→ **TO DO**
Lay out the lines starting at the one containing "The width and height of the screenshot is (2576, 1437)." and ending at the one containing "(x=1149, y=496)" as a numbered list, leaving out blank lines.

→ **DATA FOR THE TASK**
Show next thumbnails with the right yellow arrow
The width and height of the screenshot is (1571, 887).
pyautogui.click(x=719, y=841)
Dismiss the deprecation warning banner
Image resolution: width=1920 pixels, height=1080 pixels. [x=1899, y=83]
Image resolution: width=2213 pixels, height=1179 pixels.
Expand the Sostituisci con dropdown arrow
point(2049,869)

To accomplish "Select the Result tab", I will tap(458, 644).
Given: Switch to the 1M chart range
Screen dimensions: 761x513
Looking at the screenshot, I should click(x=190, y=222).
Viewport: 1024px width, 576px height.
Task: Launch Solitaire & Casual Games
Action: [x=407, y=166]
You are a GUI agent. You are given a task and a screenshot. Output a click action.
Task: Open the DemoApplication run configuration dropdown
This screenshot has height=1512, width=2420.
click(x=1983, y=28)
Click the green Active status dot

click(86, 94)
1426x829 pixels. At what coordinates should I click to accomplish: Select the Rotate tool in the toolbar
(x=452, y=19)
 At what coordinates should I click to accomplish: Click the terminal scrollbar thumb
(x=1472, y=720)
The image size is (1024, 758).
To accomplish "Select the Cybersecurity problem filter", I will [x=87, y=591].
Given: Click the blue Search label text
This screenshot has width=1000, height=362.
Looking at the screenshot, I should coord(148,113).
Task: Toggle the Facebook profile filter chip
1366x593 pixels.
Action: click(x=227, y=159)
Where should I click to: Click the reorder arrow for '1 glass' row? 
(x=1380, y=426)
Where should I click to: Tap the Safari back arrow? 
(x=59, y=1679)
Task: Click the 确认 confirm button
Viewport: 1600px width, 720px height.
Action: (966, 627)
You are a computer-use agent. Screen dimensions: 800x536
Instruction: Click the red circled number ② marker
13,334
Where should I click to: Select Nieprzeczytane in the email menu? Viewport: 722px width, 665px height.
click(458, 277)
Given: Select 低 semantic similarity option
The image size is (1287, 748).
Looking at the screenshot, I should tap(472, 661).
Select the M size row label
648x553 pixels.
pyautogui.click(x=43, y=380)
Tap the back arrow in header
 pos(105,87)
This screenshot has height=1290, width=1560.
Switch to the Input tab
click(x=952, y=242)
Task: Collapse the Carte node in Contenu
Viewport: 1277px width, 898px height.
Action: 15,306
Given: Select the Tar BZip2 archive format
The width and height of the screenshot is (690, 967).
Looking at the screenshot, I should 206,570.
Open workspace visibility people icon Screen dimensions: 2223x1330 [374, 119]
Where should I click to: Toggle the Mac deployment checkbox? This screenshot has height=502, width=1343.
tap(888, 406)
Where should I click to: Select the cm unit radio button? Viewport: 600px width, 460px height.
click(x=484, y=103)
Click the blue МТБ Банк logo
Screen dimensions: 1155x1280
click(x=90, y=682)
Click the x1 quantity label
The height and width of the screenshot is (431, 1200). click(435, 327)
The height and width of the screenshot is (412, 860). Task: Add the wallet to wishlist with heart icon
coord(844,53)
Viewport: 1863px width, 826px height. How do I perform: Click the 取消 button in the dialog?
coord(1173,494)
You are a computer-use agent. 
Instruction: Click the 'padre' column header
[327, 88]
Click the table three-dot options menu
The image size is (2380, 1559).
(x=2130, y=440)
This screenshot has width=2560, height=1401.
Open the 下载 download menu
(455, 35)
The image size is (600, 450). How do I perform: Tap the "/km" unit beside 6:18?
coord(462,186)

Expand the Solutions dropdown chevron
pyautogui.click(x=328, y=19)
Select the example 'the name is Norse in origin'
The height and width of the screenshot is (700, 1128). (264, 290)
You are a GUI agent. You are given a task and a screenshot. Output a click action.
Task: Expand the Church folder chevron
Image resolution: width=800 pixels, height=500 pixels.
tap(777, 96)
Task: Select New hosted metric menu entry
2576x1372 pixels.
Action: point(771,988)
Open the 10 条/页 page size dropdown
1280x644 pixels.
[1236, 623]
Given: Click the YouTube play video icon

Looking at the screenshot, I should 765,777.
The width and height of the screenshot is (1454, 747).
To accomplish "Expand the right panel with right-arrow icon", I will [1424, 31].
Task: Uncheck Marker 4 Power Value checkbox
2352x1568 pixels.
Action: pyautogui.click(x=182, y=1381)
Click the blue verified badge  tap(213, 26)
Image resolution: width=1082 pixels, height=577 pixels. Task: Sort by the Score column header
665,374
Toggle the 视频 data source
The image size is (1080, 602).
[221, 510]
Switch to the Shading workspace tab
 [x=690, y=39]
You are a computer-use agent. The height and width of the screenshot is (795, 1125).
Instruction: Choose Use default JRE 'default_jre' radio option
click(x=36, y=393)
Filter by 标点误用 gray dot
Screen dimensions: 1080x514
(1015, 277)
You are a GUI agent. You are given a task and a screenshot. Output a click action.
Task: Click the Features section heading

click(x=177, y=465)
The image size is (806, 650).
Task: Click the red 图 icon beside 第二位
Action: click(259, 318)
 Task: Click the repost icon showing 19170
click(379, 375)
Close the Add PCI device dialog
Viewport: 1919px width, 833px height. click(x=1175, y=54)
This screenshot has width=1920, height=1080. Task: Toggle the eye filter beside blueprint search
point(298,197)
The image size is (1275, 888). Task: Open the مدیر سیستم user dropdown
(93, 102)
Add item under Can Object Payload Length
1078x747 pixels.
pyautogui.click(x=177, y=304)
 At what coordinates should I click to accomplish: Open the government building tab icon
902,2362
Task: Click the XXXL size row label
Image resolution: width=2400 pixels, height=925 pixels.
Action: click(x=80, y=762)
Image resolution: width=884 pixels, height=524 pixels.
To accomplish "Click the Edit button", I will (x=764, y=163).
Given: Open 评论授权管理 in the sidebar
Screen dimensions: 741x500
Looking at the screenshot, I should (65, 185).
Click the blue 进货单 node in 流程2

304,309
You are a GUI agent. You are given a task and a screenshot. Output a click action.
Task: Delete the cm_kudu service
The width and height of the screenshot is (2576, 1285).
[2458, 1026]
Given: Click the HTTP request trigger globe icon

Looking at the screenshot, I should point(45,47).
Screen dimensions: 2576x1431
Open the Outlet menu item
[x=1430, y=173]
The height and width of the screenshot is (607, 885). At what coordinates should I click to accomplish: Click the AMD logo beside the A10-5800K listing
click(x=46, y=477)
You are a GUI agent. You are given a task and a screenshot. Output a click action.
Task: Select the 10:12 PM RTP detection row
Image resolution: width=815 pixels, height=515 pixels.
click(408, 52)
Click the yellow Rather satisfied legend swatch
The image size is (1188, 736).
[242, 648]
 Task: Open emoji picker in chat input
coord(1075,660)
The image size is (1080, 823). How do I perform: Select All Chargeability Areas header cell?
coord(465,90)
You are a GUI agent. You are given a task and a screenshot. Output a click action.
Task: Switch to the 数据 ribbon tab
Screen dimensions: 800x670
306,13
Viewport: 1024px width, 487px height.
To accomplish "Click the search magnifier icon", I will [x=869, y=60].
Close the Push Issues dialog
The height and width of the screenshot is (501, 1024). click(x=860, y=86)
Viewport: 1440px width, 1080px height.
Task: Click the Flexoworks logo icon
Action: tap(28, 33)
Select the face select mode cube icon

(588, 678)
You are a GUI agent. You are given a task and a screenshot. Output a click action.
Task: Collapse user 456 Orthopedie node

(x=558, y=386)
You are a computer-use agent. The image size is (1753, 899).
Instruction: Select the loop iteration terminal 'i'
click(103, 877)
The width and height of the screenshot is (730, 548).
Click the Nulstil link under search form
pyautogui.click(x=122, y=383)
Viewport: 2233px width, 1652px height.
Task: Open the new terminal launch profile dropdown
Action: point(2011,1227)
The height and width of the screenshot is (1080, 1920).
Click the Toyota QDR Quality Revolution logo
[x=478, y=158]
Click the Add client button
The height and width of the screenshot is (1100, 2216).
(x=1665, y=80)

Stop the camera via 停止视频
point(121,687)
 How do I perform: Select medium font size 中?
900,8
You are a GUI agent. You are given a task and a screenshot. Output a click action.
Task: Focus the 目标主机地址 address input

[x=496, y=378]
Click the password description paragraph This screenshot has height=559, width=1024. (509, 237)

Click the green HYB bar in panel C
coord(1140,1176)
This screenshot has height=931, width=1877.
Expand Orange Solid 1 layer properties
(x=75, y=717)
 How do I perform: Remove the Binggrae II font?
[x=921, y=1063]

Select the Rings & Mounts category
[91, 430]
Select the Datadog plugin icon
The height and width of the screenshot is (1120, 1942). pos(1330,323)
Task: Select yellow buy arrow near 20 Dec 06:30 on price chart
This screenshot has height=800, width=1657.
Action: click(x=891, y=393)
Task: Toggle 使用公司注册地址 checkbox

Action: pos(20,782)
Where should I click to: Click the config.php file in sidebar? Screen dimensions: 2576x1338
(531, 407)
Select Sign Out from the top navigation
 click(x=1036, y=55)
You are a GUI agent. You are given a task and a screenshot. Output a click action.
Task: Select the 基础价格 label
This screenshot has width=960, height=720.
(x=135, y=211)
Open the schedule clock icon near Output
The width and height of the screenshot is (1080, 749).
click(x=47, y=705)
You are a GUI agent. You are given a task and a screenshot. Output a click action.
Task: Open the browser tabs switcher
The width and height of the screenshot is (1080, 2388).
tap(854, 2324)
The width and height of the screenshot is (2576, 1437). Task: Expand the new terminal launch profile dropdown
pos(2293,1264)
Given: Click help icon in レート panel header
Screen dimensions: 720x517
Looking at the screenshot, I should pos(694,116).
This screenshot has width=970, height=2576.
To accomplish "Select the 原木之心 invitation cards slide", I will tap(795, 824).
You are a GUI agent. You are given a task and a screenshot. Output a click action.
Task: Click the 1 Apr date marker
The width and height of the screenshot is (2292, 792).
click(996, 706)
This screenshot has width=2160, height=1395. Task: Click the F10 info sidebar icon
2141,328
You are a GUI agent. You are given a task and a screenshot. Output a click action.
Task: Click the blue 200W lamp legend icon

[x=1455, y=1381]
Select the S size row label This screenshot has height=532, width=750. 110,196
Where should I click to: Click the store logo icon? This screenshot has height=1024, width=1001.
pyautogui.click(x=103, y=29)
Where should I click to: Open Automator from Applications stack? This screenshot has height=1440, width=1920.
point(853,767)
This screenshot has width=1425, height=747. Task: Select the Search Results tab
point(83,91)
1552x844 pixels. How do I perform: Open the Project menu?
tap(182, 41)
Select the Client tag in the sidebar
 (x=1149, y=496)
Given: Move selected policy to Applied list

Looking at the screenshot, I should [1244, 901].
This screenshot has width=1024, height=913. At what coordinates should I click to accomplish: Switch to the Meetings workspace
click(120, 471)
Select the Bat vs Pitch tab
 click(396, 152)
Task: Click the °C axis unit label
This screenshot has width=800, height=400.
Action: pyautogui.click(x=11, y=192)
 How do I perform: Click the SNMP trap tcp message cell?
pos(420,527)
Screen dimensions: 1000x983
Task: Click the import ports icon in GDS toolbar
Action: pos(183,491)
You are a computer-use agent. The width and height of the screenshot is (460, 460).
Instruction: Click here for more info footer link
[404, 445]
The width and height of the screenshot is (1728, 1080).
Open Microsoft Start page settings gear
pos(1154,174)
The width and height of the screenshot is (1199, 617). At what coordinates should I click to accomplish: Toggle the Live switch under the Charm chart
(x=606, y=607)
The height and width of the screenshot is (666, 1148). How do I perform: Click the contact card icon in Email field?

→ **EXERCISE RESPONSE**
1. The width and height of the screenshot is (2576, 1437). Task: Expand the new terminal launch profile dropdown
2. pos(2293,1264)
3. Given: Click help icon in レート panel header
4. Screen dimensions: 720x517
5. Looking at the screenshot, I should pos(694,116).
6. This screenshot has width=970, height=2576.
7. To accomplish "Select the 原木之心 invitation cards slide", I will tap(795, 824).
8. You are a GUI agent. You are given a task and a screenshot. Output a click action.
9. Task: Click the 1 Apr date marker
10. The width and height of the screenshot is (2292, 792).
11. click(996, 706)
12. This screenshot has width=2160, height=1395. Task: Click the F10 info sidebar icon
13. 2141,328
14. You are a GUI agent. You are given a task and a screenshot. Output a click action.
15. Task: Click the blue 200W lamp legend icon
16. [x=1455, y=1381]
17. Select the S size row label This screenshot has height=532, width=750. 110,196
18. Where should I click to: Click the store logo icon? This screenshot has height=1024, width=1001.
19. pyautogui.click(x=103, y=29)
20. Where should I click to: Open Automator from Applications stack? This screenshot has height=1440, width=1920.
21. point(853,767)
22. This screenshot has width=1425, height=747. Task: Select the Search Results tab
23. point(83,91)
24. 1552x844 pixels. How do I perform: Open the Project menu?
25. tap(182, 41)
26. Select the Client tag in the sidebar
27.  (x=1149, y=496)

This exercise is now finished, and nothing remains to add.